Let us imagine a hypothetical New British Play, by a much fêted Young British Playwright, which opens to a spread of unbelievably positive reviews.
Then let us imagine that I happened to see the piece in an early preview. Apparently what the press saw was considerably cut and altered from what I had seen. And both things are pretty different from the text that “went to print before rehearsals finished”. And all three of these versions are different again from the seven or eight drafts that the playwright wrote in the half-year or so between the first auditions and press night.
[It might also perhaps be amusing imagine that in their writer’s note, the playwright first says they spent six years writing the play – although during that period also wrote more or less every other play in their oeuvre, and a bunch of episodes for TV – and then goes on to thank most of all the director for their “rigorous dramaturgy”...]
And they say we “privilege the writer”.
It strikes me that maybe we just overwork the writer. By which I mean, I think the changes that the hypothetical writer was having to go home and make could easily have been made by a dramaturg or a director – indeed, we could imagine that many of the changes were being suggested by several such figures – but instead the changes are “made by the writer” (who might have been asked to make them at gunpoint for all we know) to ensure the “integrity” of the script – of the writer’s vision – in this “Writer’s Theatre” of ours.
Obviously that’s all fine if the writer and director and whomsoever else in their organisation that has a say are all well into the spirit of this sort of close collaboration. [Let us, for the sake of argument, imagine that it is a lot of executive voices above the director asking said director to mediate their requests through the director to the playwright, but that the playwright is perfectly happy to trust this advice].

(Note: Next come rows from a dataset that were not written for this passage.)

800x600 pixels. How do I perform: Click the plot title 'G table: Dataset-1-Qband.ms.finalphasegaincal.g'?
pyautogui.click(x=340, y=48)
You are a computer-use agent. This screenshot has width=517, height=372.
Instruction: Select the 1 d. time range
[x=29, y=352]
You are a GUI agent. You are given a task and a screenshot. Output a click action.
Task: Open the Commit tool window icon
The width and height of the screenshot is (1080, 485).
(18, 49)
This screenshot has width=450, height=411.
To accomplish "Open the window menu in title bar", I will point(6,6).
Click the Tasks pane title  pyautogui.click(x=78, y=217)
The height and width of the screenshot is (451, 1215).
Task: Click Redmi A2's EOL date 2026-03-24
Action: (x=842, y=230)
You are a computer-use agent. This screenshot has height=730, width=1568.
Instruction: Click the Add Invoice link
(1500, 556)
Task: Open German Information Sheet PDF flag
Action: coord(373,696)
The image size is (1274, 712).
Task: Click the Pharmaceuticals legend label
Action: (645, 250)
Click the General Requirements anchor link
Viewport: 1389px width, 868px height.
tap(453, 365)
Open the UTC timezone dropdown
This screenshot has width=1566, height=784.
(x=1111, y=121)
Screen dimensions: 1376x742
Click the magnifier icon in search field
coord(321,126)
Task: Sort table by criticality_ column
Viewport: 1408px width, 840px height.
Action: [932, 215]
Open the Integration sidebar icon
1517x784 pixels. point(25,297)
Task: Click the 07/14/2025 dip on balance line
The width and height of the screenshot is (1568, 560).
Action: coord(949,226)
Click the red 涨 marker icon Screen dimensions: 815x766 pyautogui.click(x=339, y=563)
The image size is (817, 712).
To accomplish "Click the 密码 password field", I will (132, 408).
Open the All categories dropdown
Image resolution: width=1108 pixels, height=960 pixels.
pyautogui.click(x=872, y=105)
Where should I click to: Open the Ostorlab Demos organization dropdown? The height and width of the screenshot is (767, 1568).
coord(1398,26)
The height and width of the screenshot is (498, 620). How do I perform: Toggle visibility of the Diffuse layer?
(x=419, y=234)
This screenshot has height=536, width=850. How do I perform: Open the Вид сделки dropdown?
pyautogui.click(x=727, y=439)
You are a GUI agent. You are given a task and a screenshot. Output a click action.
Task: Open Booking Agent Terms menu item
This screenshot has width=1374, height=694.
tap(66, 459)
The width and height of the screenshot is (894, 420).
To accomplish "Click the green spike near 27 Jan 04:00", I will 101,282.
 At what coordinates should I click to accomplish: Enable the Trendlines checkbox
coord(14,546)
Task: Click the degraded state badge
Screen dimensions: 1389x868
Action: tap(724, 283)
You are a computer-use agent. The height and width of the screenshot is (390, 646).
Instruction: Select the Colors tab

It strikes me as funny, given the above, that we still say we have a “writer's theatre”, and that the Germans have a “director's theatre”, when in Germany the writer agrees a final version of their play with their publisher that directors can then take, pay for, and make whatever changes they want themselves, rather than keeping on sending the writer back to their laptop to kill more of their darlings.
It is also ironic to think - given our play-publishing culture and our sanctification of The Text – that the version of Hypothetical New Play, which got, perhaps, five stars from Michael Billington, is not the exact play which has been printed, and most likely never will be (unless the final versions are what will go into Hypothetical Playwright: Plays 1). And so, all future productions based on this published script will be treating-as-sacred a version of the play that was never actually performed. One which is actually quite a long way from the play as performed – the published, sacred text is one that was deemed “still a bit too long/unclear/in need of revisions”.
In this British process, there are also the poor actors – who keep having to learn new versions of the script right up until the third-to-last preview – to consider. Might they not wind up feeling nervy, exposed, and more deserving of our sympathy than anything else on press night? It seems a big ask to only have a final script two days before opening, to say the least.
As such, it strikes me that the British system could be seen to be equally, if not more brutal to writers, than the German one. And in a way that might ultimately be more tiring and demoralising for the writer, whose original concept/text is now just a file on their laptop called “Final Draft version 1”, which will never see the light of day. Compare this with Germany, where the writer’s preferred version is still the definitive version, in the possession of their publisher. A version with which any director may fiddle, but none can permanently change.
Beyond this, I might briefly add note that given Germany’s preference for “Directors’ Versions” of plays, the same text by a writer can frequently open in more than one theatre in its first year of production. It could remain in rep in those theatres at the same time. It is, by contrast, rare for any play in Britain to even get a second production. Let alone a second and third in the year the first opened. Which, quite apart from any artistic rewards, is simply more lucrative for the playwright.
In this scenario, which country’s playwrights are really being “castrated by the director”?
***
Anyway, to return to the Straw Man’s initial decontextualised proposition/s:
a) It is actually quite bad. In my opinion.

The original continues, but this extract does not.